1 Sene Ömür Biçildi, Ölümsüz Oldu: 40 Yaşından Sonra 6 Roman Yazan Anthony Burgess’in Başarı Hikayesi

Edanaz Aksoy

Edanaz Aksoy

Editör - Bilgi Hukuk

Anthony Burgess İngiliz yazar, şair ve besteci. Biz onu ‘Otomatik Portakal’ romanıyla tanırız. Kırk yaşına kadar bir İngiliz nasıl yaşayabilirse öyle yaşamış, hayallerinin farkında olsa dahi bazılarını arka planda tutmuştu. Bunlardan biri ise; roman yazmaktı.

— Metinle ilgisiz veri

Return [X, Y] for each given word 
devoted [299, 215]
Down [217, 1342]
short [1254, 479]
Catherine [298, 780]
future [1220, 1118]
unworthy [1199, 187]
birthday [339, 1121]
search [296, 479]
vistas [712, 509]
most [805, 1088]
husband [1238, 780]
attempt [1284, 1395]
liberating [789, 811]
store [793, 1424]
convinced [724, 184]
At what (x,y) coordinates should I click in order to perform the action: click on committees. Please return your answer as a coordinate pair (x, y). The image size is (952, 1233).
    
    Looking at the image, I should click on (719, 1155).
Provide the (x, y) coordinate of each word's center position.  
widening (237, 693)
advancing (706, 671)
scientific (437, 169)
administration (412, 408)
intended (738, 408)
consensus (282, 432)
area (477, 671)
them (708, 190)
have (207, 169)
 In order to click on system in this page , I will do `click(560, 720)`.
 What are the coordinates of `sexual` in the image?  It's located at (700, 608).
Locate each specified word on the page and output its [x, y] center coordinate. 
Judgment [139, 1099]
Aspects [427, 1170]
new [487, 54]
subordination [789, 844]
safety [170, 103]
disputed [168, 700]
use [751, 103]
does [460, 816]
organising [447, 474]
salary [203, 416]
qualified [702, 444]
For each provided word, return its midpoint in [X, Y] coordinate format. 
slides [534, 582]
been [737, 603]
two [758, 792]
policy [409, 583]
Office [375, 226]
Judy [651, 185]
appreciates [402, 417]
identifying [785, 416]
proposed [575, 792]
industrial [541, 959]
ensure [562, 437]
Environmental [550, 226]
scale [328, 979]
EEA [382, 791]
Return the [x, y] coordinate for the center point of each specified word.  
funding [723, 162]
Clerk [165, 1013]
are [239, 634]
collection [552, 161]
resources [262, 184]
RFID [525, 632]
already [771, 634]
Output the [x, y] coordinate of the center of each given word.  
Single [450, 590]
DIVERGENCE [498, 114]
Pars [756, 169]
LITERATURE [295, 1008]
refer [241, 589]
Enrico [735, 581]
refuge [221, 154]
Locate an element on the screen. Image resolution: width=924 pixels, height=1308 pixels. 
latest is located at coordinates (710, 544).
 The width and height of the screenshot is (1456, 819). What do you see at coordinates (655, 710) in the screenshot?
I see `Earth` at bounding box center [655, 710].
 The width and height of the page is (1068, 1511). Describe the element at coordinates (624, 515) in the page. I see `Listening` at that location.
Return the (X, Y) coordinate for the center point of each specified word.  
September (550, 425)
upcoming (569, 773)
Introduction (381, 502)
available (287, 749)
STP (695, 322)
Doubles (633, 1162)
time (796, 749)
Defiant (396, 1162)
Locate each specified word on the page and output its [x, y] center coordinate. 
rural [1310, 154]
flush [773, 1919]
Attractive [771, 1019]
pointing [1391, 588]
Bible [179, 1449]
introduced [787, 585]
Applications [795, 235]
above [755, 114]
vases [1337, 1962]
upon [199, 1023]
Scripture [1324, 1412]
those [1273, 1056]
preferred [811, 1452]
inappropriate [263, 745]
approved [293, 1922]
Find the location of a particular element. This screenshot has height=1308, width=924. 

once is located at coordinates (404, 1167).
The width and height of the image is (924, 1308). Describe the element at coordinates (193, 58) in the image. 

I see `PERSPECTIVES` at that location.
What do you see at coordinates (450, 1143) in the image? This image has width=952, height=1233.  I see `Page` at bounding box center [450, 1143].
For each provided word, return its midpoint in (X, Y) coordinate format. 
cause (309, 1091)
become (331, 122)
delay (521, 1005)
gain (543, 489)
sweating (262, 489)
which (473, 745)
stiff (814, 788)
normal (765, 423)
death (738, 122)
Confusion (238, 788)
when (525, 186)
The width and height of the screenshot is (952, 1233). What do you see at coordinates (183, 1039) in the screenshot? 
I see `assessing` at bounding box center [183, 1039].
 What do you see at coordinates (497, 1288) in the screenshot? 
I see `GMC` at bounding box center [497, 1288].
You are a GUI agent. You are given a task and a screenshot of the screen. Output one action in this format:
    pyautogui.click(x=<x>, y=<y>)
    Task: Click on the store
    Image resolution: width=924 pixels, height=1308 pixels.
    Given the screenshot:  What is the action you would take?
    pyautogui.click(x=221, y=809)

Burgess beyninde tümör olduğunu öğrendiğinde 40 yaşındaydı. Doktorlar için, Burgess’in bir senelik ömrü kalmıştı. Maddi durumu iyi değildi ve öldüğünde eşi Lynne için bırakabilecek bir birikimi bulunmamaktaydı. Arka plana attığı hayallerini su yüzüne çıkarma vakti gelmişti. Yazı makinesine kağıtları yerleştirdi ve ilk romanını bu şekilde yazmaya başladı. Yazdığının basılacağı kesin değildi ancak denemekten de başka şansı yoktu.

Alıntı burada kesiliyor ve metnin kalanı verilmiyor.